● **Exercise brief**
Repeat exactly, please, the opening lines of the data below, through and including the line where "For every named target in this 553×2576" sits.

::::::

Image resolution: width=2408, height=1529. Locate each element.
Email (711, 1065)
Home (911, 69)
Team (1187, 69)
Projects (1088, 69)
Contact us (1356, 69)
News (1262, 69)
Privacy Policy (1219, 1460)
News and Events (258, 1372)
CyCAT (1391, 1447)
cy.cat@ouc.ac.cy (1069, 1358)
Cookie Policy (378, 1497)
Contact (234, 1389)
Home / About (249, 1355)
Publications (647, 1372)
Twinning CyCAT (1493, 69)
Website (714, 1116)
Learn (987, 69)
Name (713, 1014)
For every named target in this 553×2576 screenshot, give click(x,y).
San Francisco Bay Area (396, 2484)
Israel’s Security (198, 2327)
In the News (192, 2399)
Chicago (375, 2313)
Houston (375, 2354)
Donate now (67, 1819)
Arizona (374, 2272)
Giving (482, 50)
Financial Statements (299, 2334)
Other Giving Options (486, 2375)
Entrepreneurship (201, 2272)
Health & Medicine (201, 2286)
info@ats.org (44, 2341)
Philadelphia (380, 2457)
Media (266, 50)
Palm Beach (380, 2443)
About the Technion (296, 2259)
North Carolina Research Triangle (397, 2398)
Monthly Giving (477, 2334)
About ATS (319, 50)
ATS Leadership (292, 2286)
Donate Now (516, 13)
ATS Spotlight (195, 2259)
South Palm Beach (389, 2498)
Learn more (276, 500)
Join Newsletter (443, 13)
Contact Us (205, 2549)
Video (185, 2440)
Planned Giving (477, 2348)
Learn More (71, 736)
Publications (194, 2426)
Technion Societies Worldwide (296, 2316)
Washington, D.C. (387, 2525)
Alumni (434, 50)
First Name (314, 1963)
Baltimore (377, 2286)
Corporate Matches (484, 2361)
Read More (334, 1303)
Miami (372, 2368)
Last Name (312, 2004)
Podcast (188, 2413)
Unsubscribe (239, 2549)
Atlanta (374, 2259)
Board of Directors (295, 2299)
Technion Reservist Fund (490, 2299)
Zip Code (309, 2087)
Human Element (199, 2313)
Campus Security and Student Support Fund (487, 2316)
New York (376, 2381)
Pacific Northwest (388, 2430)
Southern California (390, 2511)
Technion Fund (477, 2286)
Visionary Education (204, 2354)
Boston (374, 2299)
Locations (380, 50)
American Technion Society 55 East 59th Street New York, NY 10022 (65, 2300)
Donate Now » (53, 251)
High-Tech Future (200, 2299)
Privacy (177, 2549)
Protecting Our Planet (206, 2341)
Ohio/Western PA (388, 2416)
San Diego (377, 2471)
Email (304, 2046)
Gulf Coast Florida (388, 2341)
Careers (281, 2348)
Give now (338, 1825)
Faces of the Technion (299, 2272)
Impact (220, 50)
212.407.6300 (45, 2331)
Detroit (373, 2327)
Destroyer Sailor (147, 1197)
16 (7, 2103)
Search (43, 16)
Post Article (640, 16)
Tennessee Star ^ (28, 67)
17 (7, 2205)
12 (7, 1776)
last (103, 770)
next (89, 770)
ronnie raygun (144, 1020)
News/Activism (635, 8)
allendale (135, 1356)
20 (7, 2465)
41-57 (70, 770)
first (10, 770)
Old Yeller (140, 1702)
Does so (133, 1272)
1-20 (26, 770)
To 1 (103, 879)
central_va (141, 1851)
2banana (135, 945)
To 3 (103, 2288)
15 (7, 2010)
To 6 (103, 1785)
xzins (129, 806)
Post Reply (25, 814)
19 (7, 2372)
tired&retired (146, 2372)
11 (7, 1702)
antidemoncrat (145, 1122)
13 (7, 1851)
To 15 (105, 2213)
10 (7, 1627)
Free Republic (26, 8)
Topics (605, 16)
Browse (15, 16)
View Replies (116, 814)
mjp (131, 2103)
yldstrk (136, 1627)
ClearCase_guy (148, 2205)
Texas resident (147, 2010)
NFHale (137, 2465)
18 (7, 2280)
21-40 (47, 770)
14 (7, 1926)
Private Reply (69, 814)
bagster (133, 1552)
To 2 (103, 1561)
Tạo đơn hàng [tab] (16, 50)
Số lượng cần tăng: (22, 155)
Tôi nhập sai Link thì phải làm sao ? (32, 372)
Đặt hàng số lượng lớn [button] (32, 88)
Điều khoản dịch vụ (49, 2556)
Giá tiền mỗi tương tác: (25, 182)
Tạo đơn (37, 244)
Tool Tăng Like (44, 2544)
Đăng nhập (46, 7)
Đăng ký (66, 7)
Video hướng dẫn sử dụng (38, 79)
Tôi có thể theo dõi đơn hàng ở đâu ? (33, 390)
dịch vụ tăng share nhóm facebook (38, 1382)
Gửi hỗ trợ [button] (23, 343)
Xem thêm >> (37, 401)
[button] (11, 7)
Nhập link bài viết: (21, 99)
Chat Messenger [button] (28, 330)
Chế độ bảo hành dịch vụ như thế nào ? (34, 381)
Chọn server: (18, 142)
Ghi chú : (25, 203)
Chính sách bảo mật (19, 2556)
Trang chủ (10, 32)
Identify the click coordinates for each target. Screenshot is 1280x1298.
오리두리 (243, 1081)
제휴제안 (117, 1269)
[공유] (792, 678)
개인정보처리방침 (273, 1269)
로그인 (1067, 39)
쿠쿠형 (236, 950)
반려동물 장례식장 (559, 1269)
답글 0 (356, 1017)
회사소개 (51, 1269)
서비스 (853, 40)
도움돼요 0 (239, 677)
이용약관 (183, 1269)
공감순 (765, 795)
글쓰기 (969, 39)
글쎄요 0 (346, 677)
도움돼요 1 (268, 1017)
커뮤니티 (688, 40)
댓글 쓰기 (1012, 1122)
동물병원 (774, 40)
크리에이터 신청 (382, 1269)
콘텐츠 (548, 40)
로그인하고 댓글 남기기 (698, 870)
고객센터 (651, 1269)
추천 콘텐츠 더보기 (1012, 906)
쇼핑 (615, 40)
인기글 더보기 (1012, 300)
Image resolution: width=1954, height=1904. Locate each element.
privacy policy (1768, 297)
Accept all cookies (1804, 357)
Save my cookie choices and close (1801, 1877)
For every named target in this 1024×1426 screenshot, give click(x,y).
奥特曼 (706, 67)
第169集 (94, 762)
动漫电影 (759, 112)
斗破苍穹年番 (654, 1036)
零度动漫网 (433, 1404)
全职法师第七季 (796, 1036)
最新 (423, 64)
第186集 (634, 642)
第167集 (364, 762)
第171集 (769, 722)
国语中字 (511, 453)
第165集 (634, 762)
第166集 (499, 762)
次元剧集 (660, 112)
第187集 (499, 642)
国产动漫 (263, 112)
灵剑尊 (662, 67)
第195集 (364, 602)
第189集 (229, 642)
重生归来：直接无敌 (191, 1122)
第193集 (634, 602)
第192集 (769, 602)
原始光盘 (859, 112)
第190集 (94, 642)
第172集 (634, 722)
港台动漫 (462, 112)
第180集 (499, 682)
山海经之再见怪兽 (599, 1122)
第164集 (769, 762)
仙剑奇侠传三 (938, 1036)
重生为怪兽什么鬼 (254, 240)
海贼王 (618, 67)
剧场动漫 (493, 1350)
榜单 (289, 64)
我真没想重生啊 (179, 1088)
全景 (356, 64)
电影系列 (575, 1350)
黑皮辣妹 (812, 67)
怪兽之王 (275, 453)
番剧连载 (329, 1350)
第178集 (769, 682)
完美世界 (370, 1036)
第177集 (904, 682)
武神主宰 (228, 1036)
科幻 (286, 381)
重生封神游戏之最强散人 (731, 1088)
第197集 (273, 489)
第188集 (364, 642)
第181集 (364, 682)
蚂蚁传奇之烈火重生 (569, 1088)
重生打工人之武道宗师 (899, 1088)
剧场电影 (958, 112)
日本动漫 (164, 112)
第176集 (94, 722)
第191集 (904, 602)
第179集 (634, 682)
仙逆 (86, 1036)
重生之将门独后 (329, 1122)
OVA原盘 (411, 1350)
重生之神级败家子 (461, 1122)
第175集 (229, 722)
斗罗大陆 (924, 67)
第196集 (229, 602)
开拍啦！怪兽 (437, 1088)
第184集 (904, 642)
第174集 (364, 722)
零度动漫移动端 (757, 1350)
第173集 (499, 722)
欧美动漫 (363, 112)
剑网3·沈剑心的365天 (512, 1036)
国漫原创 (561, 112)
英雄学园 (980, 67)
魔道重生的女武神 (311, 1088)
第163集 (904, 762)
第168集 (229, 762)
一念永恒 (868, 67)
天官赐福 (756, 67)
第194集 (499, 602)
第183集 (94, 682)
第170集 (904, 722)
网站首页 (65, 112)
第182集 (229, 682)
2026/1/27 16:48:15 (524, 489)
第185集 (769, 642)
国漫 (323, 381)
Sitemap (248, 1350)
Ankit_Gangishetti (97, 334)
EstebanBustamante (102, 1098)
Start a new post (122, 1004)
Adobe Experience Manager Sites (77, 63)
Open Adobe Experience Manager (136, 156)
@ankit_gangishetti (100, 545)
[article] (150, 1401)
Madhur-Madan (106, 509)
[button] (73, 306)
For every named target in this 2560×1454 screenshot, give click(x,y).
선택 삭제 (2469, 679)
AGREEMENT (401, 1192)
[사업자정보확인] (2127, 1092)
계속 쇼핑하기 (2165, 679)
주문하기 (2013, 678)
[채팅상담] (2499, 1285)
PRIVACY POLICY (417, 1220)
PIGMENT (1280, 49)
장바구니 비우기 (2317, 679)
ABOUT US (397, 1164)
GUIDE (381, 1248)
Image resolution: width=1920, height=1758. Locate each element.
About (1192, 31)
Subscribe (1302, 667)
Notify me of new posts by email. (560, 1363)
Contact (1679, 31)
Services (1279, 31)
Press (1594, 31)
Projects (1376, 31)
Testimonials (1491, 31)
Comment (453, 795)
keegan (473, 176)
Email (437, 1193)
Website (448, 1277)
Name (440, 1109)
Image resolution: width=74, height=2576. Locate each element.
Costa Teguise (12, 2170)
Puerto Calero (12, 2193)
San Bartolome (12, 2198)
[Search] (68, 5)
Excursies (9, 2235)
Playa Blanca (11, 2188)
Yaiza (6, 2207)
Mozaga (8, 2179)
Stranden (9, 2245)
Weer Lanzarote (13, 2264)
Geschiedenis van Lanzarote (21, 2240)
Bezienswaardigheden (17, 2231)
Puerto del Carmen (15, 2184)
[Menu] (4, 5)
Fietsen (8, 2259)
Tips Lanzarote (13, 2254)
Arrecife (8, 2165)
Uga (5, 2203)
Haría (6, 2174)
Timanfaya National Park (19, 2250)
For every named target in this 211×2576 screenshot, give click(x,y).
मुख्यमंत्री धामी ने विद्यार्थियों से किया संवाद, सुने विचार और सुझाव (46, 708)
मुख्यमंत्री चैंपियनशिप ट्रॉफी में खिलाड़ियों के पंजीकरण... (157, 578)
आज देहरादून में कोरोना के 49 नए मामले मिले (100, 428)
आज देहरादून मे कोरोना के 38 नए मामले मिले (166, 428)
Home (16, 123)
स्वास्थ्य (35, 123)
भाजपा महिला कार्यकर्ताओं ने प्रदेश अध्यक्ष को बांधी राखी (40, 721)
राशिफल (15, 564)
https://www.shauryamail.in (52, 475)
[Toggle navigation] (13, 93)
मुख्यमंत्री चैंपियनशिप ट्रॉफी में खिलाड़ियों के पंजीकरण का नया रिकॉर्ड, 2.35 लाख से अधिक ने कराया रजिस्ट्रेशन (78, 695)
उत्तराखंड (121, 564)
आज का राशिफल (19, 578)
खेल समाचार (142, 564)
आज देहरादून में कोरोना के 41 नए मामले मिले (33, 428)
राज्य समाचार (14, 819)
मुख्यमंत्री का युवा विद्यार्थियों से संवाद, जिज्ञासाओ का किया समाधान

::::::

● **Exercise solution**
Image resolution: width=2408, height=1529. Locate each element.
Email (711, 1065)
Home (911, 69)
Team (1187, 69)
Projects (1088, 69)
Contact us (1356, 69)
News (1262, 69)
Privacy Policy (1219, 1460)
News and Events (258, 1372)
CyCAT (1391, 1447)
cy.cat@ouc.ac.cy (1069, 1358)
Cookie Policy (378, 1497)
Contact (234, 1389)
Home / About (249, 1355)
Publications (647, 1372)
Twinning CyCAT (1493, 69)
Website (714, 1116)
Learn (987, 69)
Name (713, 1014)
For every named target in this 553×2576 screenshot, give click(x,y).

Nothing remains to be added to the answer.